Problem Description
Given an n x n matrix initially filled with 0's and a list of queries where each query either sets all values in a specified row or column to a given value, return the sum of all elements in the matrix after performing all the queries.
Key Insights
- Direct simulation of each query is too slow due to large constraints (n up to 10^4 and queries up to 5 * 10^4).
- Instead of simulating each update on all cells, one can calculate contributions of each query by processing the queries in reverse order.
- Use boolean markers for rows and columns to check whether a row or column's value has been "finalized" by a later query.
- When processing a query, if the target row or column hasn’t been updated later, its contribution is determined by the number of columns or rows that are still not finalized.

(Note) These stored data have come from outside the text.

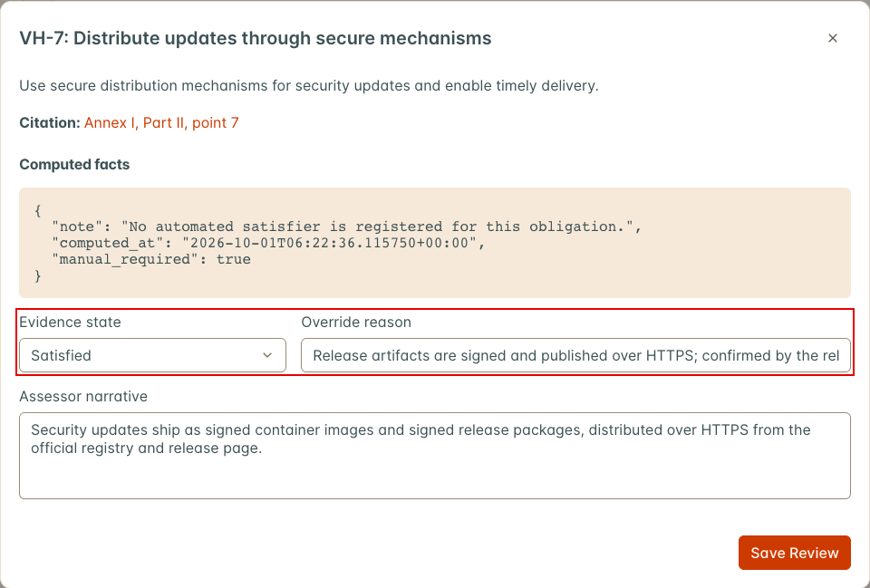The height and width of the screenshot is (588, 870).
Task: Click the Assessor narrative field label
Action: point(83,397)
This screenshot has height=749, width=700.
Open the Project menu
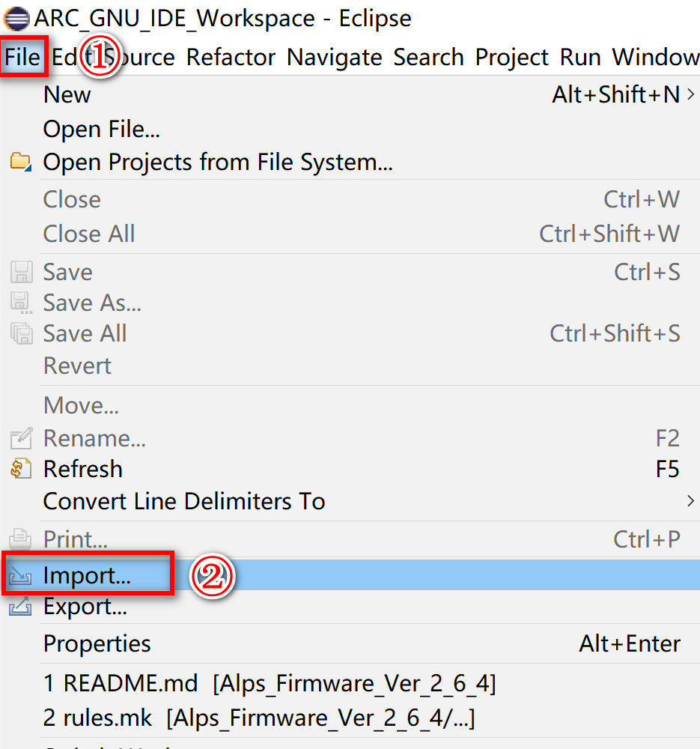click(512, 57)
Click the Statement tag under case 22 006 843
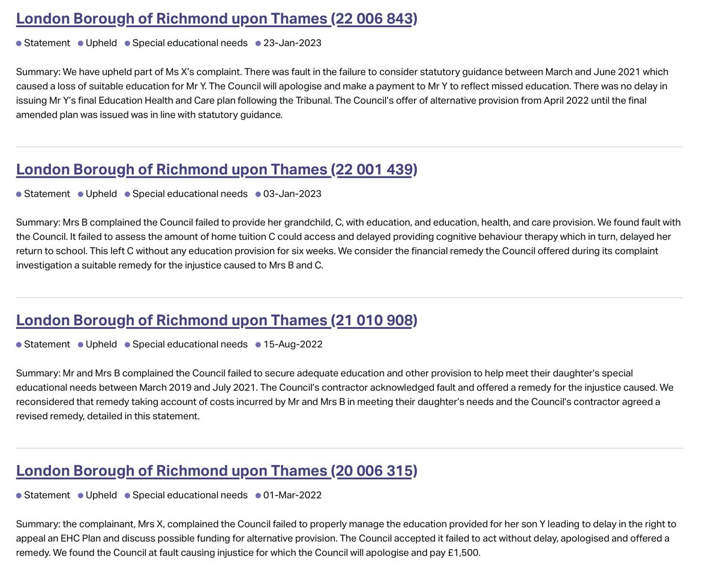The height and width of the screenshot is (588, 720). [x=47, y=43]
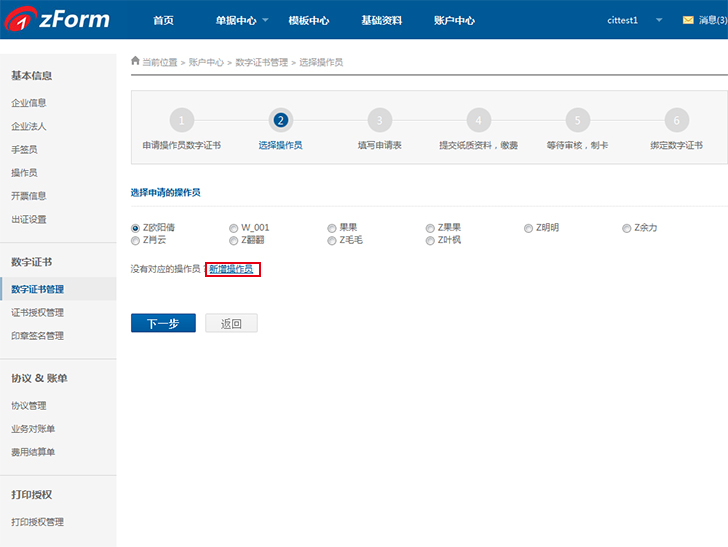Open the 消息 envelope icon
The image size is (728, 547).
[x=688, y=20]
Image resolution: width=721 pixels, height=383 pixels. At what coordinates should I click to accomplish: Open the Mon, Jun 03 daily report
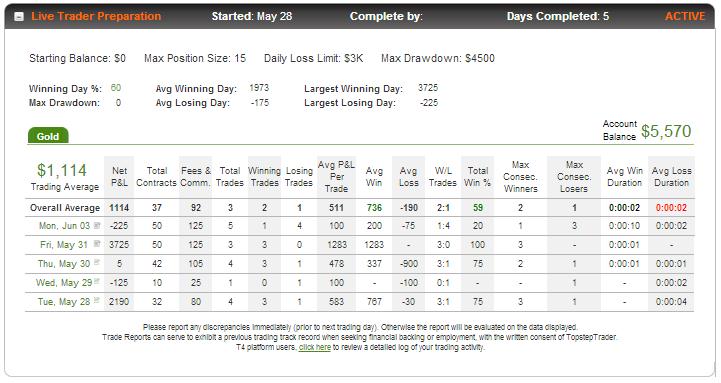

- This reverse approach ensures that each cell is counted only once from the most recent query that updated it.
Space and Time Complexity
Time Complexity: O(Q), where Q is the number of queries
Space Complexity: O(n), for maintaining markers for n rows and n columns
Solution
The solution works by processing the queries from the last to the first. We maintain two boolean arrays (or sets) to track whether a particular row or column has already been updated by a query that is later in the operation sequence (when read in forward order).
For each query in reverse:
- If the query updates a row and that row is not already marked, then add (value * number of columns still not updated) to the total sum and mark the row.
- If the query updates a column and that column is not already marked, then add (value * number of rows still not updated) to the total sum and mark the column.
This method ensures that we only account for updates that are not subsequently overwritten.